Instructions to follow: The entries are to be duplicated exactly, with nothing left out.

Stored data entries:
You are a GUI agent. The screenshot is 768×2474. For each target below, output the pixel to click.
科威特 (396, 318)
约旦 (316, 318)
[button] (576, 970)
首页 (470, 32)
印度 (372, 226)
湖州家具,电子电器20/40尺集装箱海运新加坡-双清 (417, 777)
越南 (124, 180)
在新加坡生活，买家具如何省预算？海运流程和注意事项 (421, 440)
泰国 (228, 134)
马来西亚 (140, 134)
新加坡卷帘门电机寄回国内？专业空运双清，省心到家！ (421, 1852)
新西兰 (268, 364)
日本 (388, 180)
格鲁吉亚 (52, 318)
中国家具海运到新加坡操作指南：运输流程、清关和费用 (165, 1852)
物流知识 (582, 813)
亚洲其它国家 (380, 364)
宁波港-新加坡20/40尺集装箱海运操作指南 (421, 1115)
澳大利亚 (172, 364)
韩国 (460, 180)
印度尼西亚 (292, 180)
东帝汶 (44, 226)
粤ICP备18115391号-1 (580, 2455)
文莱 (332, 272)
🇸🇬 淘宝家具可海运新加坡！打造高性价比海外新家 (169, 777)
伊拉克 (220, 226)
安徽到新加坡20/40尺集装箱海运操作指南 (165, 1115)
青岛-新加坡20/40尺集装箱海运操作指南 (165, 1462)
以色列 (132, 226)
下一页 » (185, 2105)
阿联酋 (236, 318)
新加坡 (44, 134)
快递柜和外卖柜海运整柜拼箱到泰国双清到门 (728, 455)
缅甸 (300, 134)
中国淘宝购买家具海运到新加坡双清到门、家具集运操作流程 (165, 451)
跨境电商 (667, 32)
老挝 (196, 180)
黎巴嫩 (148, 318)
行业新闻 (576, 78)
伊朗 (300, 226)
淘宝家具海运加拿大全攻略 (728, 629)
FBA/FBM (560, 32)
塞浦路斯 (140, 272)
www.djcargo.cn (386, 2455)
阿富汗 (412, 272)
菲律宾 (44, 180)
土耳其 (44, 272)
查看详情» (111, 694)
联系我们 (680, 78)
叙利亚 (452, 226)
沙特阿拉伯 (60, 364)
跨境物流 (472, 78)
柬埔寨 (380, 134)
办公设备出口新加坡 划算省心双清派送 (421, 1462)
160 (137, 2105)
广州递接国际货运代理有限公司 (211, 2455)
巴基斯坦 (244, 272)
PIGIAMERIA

Task output:
You are a GUI agent. The screenshot is 768×2474. For each target below, output the pixel to click.
科威特 (396, 318)
约旦 (316, 318)
[button] (576, 970)
首页 (470, 32)
印度 (372, 226)
湖州家具,电子电器20/40尺集装箱海运新加坡-双清 (417, 777)
越南 (124, 180)
在新加坡生活，买家具如何省预算？海运流程和注意事项 (421, 440)
泰国 (228, 134)
马来西亚 (140, 134)
新加坡卷帘门电机寄回国内？专业空运双清，省心到家！ (421, 1852)
新西兰 (268, 364)
日本 (388, 180)
格鲁吉亚 (52, 318)
中国家具海运到新加坡操作指南：运输流程、清关和费用 (165, 1852)
物流知识 (582, 813)
亚洲其它国家 (380, 364)
宁波港-新加坡20/40尺集装箱海运操作指南 (421, 1115)
澳大利亚 (172, 364)
韩国 (460, 180)
印度尼西亚 (292, 180)
东帝汶 (44, 226)
粤ICP备18115391号-1 (580, 2455)
文莱 (332, 272)
🇸🇬 淘宝家具可海运新加坡！打造高性价比海外新家 (169, 777)
伊拉克 (220, 226)
安徽到新加坡20/40尺集装箱海运操作指南 (165, 1115)
青岛-新加坡20/40尺集装箱海运操作指南 (165, 1462)
以色列 (132, 226)
下一页 » (185, 2105)
阿联酋 (236, 318)
新加坡 (44, 134)
快递柜和外卖柜海运整柜拼箱到泰国双清到门 (728, 455)
缅甸 (300, 134)
中国淘宝购买家具海运到新加坡双清到门、家具集运操作流程 (165, 451)
跨境电商 (667, 32)
老挝 (196, 180)
黎巴嫩 (148, 318)
行业新闻 (576, 78)
伊朗 (300, 226)
淘宝家具海运加拿大全攻略 (728, 629)
FBA/FBM (560, 32)
塞浦路斯 (140, 272)
www.djcargo.cn (386, 2455)
阿富汗 (412, 272)
菲律宾 (44, 180)
土耳其 (44, 272)
查看详情» (111, 694)
联系我们 (680, 78)
叙利亚 (452, 226)
沙特阿拉伯 (60, 364)
跨境物流 (472, 78)
柬埔寨 (380, 134)
办公设备出口新加坡 划算省心双清派送 (421, 1462)
160 (137, 2105)
广州递接国际货运代理有限公司 (211, 2455)
巴基斯坦 (244, 272)
PIGIAMERIA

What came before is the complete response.